The Canadian Auto Workers union (CAW) scuttled a planned strike against DaimlerChrysler late Tuesday evening, announcing that it and the automaker had agreed on the “framework” of a contract settlement.

Only hours earlier, CAW President Buzz Hargrove declared that a strike of the 13,000 DaimlerChrysler Canada workers was almost certain to begin at midnight Tuesday. Hargrove is notorious for such bluster. But during the current triennial round of negotiations with the Big Three automakers, the CAW bureaucracy has taken its corporatist collaboration with the auto bosses to new levels. The union leadership fears that any job action—no matter how brief in duration—will cut across its attempt to woo investors.

In recent weeks Hargrove has repeatedly met with stock analysts and investors, arguing that the Big Three auto makers should, in the interests of their own profits, concentrate plant closures and layoffs in the US, rather than Canada.

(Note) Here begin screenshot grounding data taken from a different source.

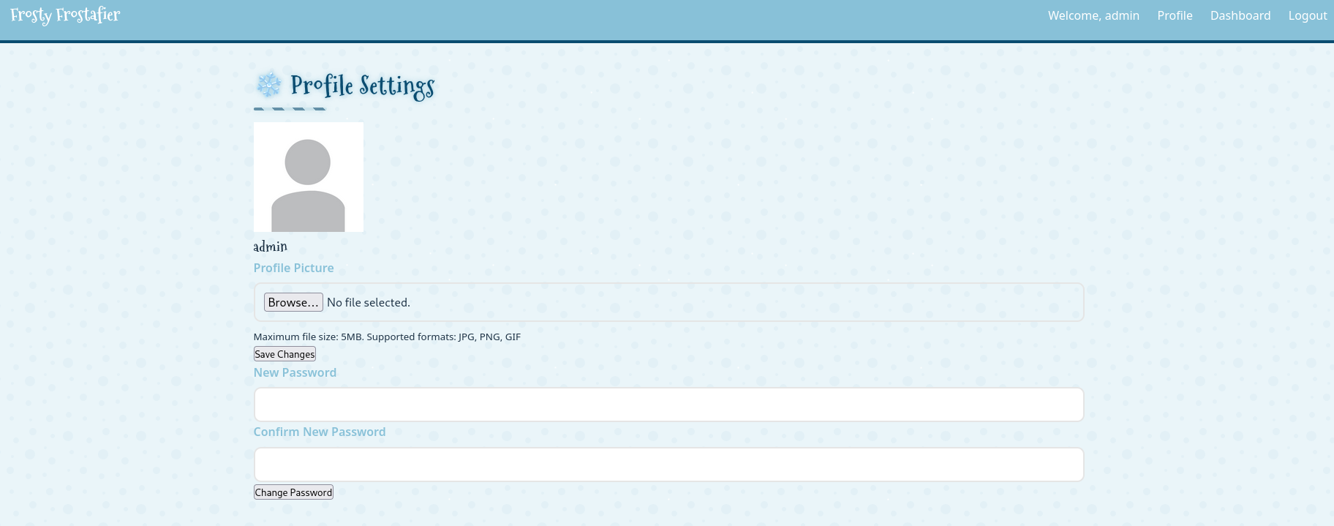Click Save Changes to upload picture

tap(284, 354)
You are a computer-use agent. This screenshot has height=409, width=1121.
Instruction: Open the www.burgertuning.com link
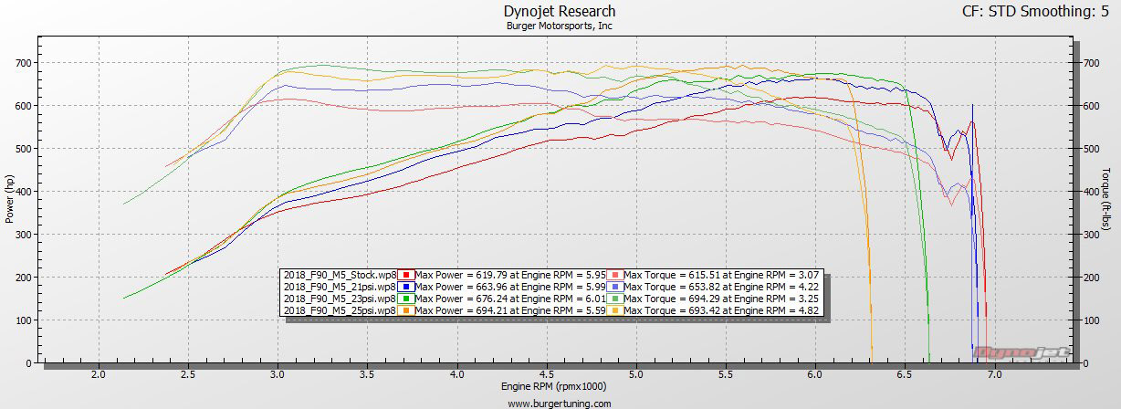560,403
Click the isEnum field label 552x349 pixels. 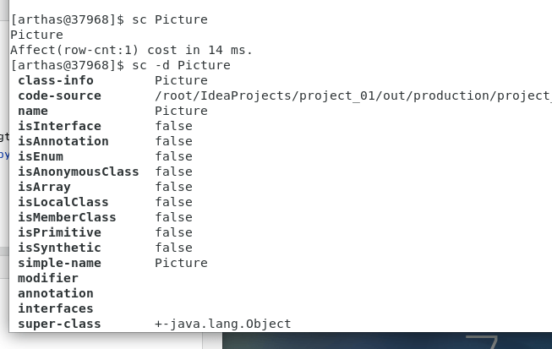click(x=41, y=156)
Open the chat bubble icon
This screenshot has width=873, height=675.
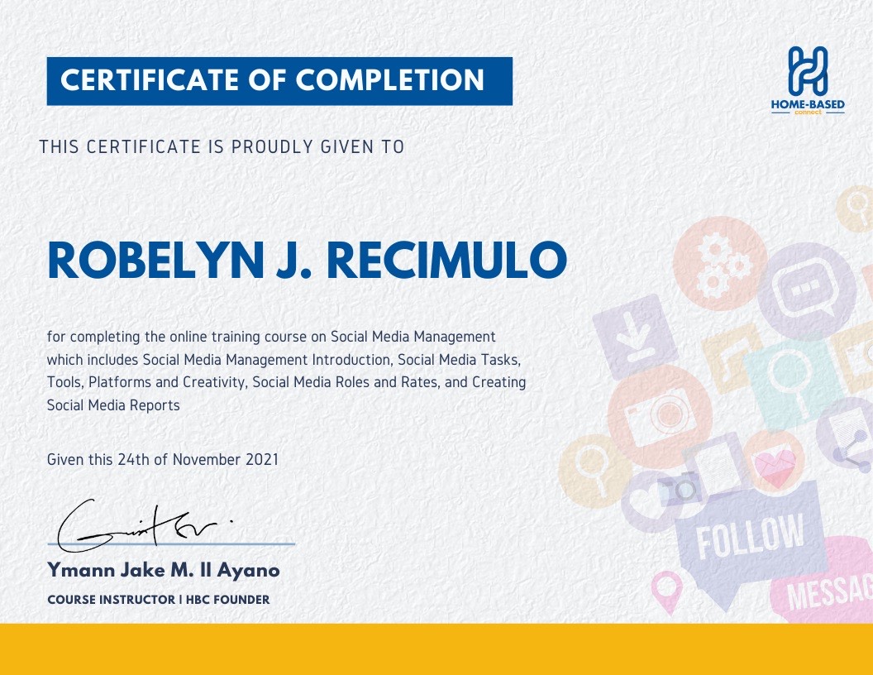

A union brochure for investors argues that, due to the difference in the values of the Canadian and US dollars and Canada’s government-funded health insurance scheme, hourly labor costs at the Big Three’s Canadian operations are $US18-20 lower than in the US. The brochure also boasts that the CAW has agreed to work rule changes, such as three shifts per day and round-the-clock operations at assembly plants, that further boost productivity and profits.

Stressing the common interests of the union bureaucracy and auto industry investors, the document declares: “If Ford’s desire is genuinely to cut costs and improve its financial bottom line, then the decision to close the Ontario [truck assembly] plant is very much open to question—from financial analysts and shareholders, not just employees.”

The CAW-DaimlerChrysler agreement follows the wage pattern established with GM and then accepted by Ford. Workers are to receive 3 percent annual pay increases in the first two years and a 2 percent increase in the contract’s final year. All along, however, the CAW insisted that the key issue was jobs.

The union bureaucracy is touting the tentative pact with DaimlerChrysler as a job-creating agreement. This is a lie. The contract, for example, abandons 1,000 workers on layoff at the Brampton car assembly plant to their fate.

During the last round of negotiations, the automaker pledged to refit a plant in Windsor that makes Dodge Ram vans to produce a new model when production of the Ram is discontinued in 2003. Subsequently, the company reneged on that pledge.

The tentative agreement announced Tuesday contains a new pledge from DaimlerChrysler that it will build a state-of-the-art flexible manufacturing plant in Windsor to begin operations in 2005. This pledge, however, is full of escape clauses, and should the plant be built, the CAW has agreed that during its first three years of operations it will have a unique wage structure that will save the company an estimated $50 million.

To help secure the investment, the CAW has promised to join with DaimlerChrysler in lobbying the federal and Ontario governments for tax concessions and outright grants to the carmaker worth a minimum of $100 million.

The investment is so conditional that DaimlerChrysler won’t even publicly say whether a car or truck will be built at the proposed new plant, let alone the name of the model. One can be certain, however, the DaimlerChrysler will be bringing the agreement to the attention of United Auto Workers officials in the US and asking them to surpass the concessions granted by the CAW.

While the CAW-DaimlerChrysler agreement will further the attempts of the automakers to pit US and Canadian workers against each other, it contains a lucrative incentive for the CAW bureaucracy. According to the Globe and Mail, DaimlerChrysler has agreed that the assembly plant will be linked to its suppliers in a designated industrial park, and that workers at those suppliers will be represented by the CAW. The union, for its part, has given an undertaking to ensure that wages and benefits at these supply plants will be “competitive with other firms in the area supplying such products or services.”